● **WHAT THE TASK ASKS**: In the listing that follows, how many lines contain "computer"? Give the number only.

● **RECORDS**:
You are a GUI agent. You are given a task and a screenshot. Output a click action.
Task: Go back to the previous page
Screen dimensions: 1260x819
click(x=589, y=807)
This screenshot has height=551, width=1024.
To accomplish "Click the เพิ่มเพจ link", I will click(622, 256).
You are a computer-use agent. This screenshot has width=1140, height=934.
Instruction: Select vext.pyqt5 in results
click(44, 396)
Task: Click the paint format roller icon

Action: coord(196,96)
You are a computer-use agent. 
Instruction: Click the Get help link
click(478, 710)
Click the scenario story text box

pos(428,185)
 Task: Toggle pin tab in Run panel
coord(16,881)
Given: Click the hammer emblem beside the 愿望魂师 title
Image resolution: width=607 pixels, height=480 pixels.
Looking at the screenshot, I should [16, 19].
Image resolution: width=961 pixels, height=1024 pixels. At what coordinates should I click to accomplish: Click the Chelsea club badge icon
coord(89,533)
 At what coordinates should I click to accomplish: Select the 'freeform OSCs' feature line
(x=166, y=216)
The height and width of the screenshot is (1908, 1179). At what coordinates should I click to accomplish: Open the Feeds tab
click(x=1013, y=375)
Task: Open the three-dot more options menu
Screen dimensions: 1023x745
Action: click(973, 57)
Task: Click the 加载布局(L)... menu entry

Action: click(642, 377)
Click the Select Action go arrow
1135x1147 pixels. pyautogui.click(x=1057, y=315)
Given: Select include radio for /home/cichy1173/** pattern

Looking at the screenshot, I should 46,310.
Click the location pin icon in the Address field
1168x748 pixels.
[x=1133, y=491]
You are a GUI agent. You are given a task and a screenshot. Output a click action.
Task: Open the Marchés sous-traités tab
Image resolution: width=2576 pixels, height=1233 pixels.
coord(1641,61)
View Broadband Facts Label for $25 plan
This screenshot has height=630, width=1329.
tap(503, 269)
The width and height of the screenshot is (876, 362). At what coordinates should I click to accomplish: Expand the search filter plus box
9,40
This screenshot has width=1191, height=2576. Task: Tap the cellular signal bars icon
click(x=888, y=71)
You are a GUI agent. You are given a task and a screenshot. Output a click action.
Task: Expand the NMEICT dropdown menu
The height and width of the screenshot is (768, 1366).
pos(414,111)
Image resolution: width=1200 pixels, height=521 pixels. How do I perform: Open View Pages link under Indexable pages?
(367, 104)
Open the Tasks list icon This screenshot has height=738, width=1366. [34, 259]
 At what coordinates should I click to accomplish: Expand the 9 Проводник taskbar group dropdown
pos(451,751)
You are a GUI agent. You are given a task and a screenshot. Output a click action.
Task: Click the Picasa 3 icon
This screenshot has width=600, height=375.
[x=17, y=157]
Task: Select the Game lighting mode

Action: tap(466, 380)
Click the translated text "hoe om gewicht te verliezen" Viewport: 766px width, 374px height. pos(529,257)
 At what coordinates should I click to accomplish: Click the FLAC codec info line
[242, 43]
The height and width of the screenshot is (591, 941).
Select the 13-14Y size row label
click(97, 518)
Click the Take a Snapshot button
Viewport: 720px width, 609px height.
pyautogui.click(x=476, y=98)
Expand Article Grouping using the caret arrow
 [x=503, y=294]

● **ANSWER AREA**: 2